Data entries:
Content starts

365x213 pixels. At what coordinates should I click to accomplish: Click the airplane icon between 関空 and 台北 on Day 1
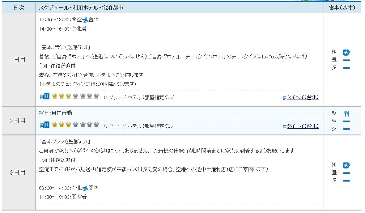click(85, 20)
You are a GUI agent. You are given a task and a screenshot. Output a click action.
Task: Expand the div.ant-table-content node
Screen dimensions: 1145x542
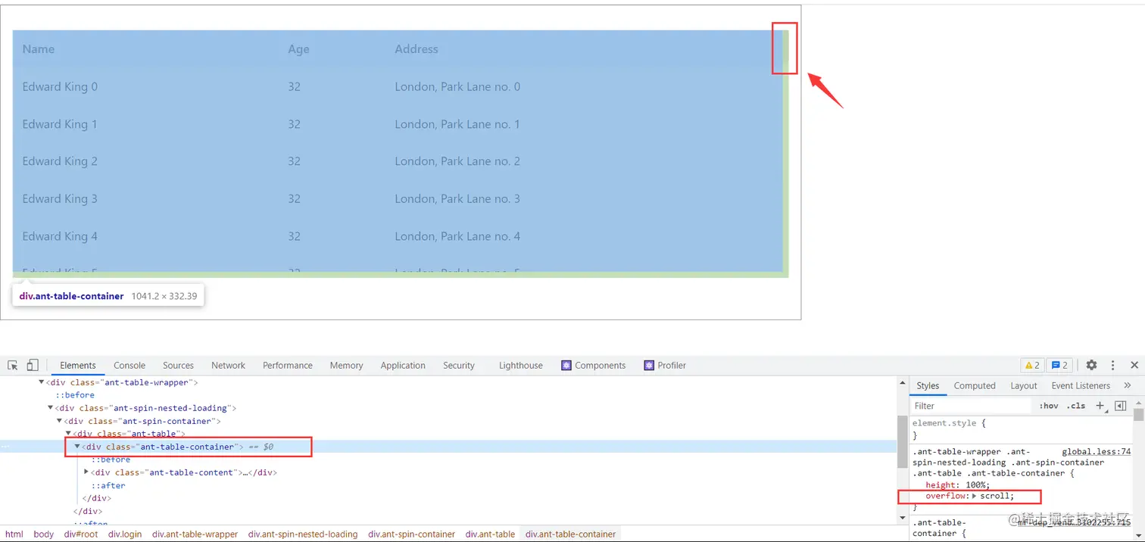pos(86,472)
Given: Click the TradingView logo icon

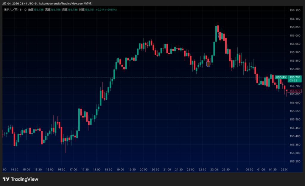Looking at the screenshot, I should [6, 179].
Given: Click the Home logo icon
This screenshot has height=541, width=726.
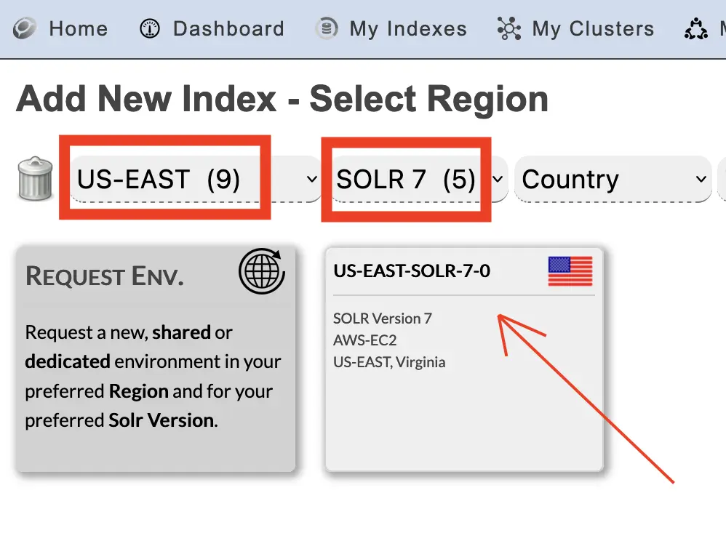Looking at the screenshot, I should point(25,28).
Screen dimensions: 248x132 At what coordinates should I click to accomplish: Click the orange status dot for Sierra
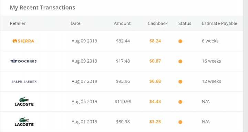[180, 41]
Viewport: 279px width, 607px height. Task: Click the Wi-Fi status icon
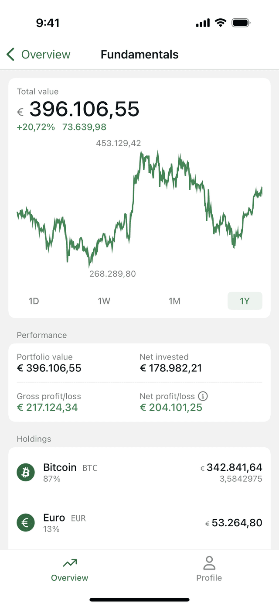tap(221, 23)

Content ends

_WHAT THE TASK REQUIRES_
Copy every record above exactly as written, but leave out the pictures.

_ANSWER SPACE_
365x213 pixels. At what coordinates should I click to accomplish: Click the airplane icon between 関空 and 台北 on Day 1
click(85, 20)
You are a GUI agent. You are given a task and a screenshot. Output a click action.
Task: Expand the div.ant-table-content node
Screen dimensions: 1145x542
pos(86,472)
Given: Click the TradingView logo icon

Looking at the screenshot, I should [6, 179].
Given: Click the Home logo icon
This screenshot has height=541, width=726.
Looking at the screenshot, I should point(25,28).
Screen dimensions: 248x132 At what coordinates should I click to accomplish: Click the orange status dot for Sierra
[180, 41]
Viewport: 279px width, 607px height. Task: Click the Wi-Fi status icon
tap(221, 23)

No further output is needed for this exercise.